Geçtiğimiz hafta Milli Eğitim Bakanlığı yeni bir eğitim vizyonu paketini kamuoyuna açıkladı. Açıklanan eğitim modelinde olumlu bazı yaklaşımlar var ancak bu yaklaşımlar kağıt üzerinde kalmamalıdır. Çünkü eğitim şuan Türkiye'nin en önemli konularından birisi ve ne yazık ki kanayan bir yara haline gelmiştir. Şunu sormadan edemiyor insan, neden 16 yıldır iktidarda olan bir hükümet hayati konulardan biri olan eğitim de bir türlü işleri rayına oturtamaz? Bugün üniversitede okuyan veya üniversiteden mezun olmuş hiçbir gencimiz okulun başladığı sistem ve müfredat ile mezun olamadı. Yeni Milli Eğitim Bakanı göreve başladığında yaptığı tespitler ve açıklamaları ile toplumun bütün kesimleri ümit verdi.
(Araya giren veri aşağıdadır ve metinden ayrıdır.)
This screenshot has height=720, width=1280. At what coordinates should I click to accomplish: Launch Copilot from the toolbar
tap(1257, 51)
Biz ümidimizi muhafaza etmek istiyoruz. Lakin özellikle özel okul denetimlerinin bu süreçte artırılmasını şart olarak görüyoruz. Eğer süreç böyle giderse şu tablo hiçbir zaman değişmeyecek ve kötüye gidiş devam edecek;
- OECD ülkeleri arasında, devletin eğitim kurumlarında öğrenci başına en az harcama yaptığı ülke Türkiye.
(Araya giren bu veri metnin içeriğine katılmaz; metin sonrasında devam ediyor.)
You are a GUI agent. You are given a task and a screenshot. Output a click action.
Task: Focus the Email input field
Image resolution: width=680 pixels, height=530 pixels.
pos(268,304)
- Türkiye, Dünya Ekonomik Forumu'nun (WEF) “Eğitim Kalitesi 2018” başlığıyla yayımladığı listede Katar, Malezya, Endonezya, İran ve Pakistan gibi ülkelerin ardından 99. sırada yer aldı.
- Yine aynı raporda (WEF) Matematik ve Fen bilimlerinde yine bu ülkelerin ardından 107. sırada yer alıyor.
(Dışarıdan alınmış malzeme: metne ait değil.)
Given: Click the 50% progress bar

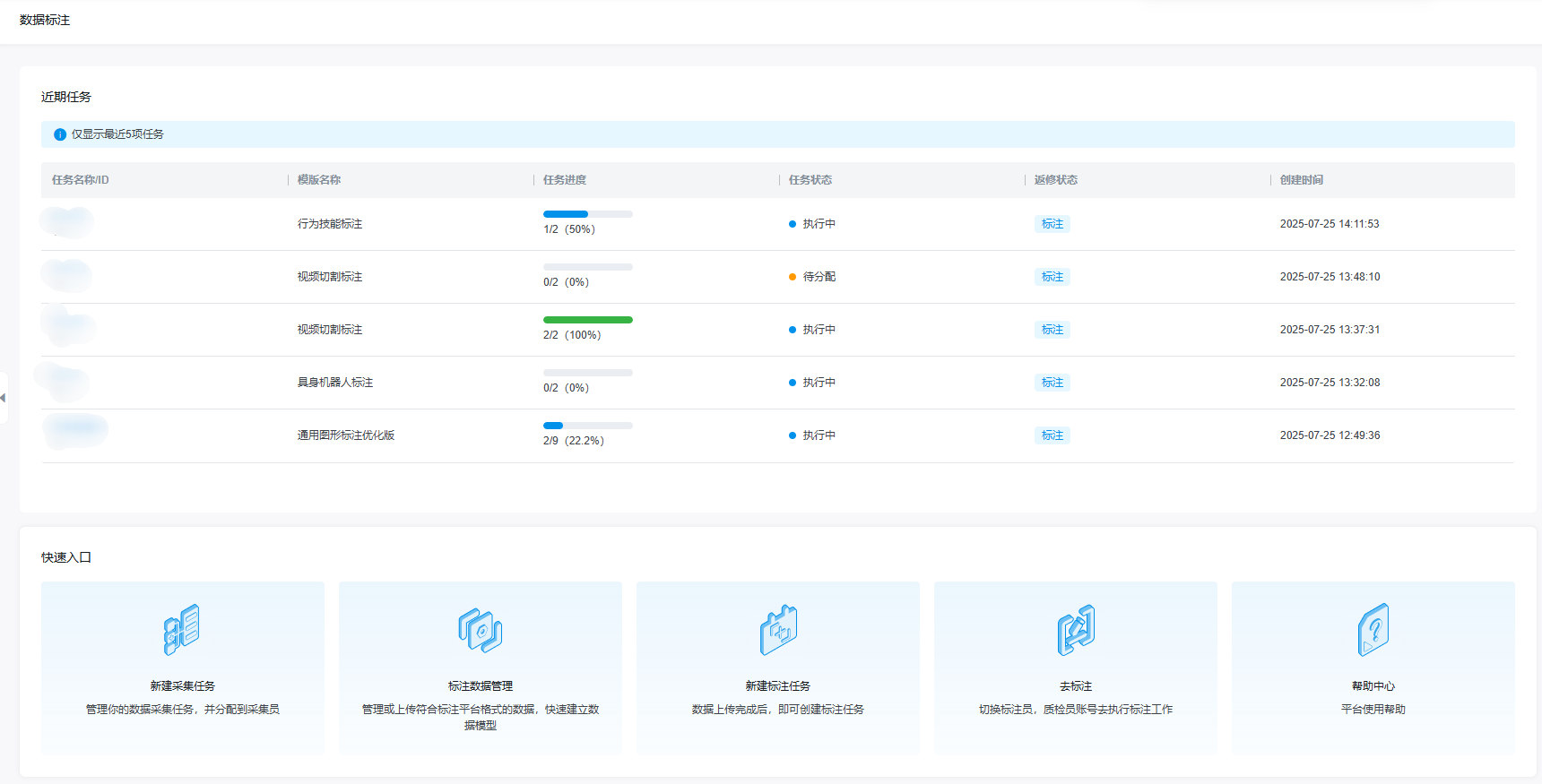Looking at the screenshot, I should coord(587,214).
“Türkiye sürekli beyin göçü veriyor”
Tüm bunlar varken ne yazık ki yetişmiş yetenekli gençlerimiz insanlarımız yurtdışına göç ediyorlar. Ülkenin son verilerine göre geçtiğimiz yıl (2017) yurtdışına göç eden vatandaşların sayısı yüzde 42 artışla 250 bini geçti. Türkiye şu anda çok ciddi bir beyin göçü ile karşı karşıyadır. Teknoloji, sanayi, tıp, sanat, aklınıza gelebilecek her türlü alanda bu ülkenin nitelikli insanlara ihtiyacı var. Ancak bu insanlar birer birer başka ülkelerin yolunu tutuyorlar. Neden mi?
- Adalete güven yitirildi, adalete güven olmayan bir ortamda insanlar bulunmak istemez.
- Liyakat yok oldu, torpil olmadan hiçbir iş halledilemez hale geldi.
- Üretime yönelik yatırımlar olmaz ve fabrikalar kapanırsa elbette beyin göçü olur.
“Türkiye basın özgürlüğü sıralamasında dünyada 157. sırada”
Türkiye bu yıl dünya basın özgürlüğü sıralamasında Hindistan, Güney Afrika, Endonezya, Nijerya gibi ülkelerin ardından 157. sırada yer aldı. Şimdi iktidar Avrupa bizi kıskanıyor diyor ama görünen o ki pek çok konuda Afrika ülkelerinden de gerideyiz. Hal böyle iken Avrupa bizi niye kıskansın? Parmakla gösterilen bir ülke olduk diyorlar. Hakikaten de parmakla gösterilecek haldeyiz. Bazen kötü örneklerde parmakla gösterip ‘onun gibi olma' mesajı verilir. Nasıl olurda Türkiye gibi bir ülke eğitimde, basın özgürlüğünde alt sıralarda olur? Ne yazık ki bugün ülkemizde demokrasi, yalnızca seçim günü sandığa gidip oy vermeye indirgenmiş durumda. Yöneticilerin halkına hesap vermediği bir toplum refah toplumu olamaz. Çünkü hatalarını ve eksiklerini göremez. Bugün ne yazık ki medya bir baskı altındadır. Bazen zam haberini yabancı haber ajanslarından duyduğumuz oluyor. Şimdi bunlar varken Avrupa bizim neyimizi kıskansın? Eğitimde son sıralarda olmamızı mı? Basın özgürlüğünde Nijerya'nın gerisinde olmamızı mı?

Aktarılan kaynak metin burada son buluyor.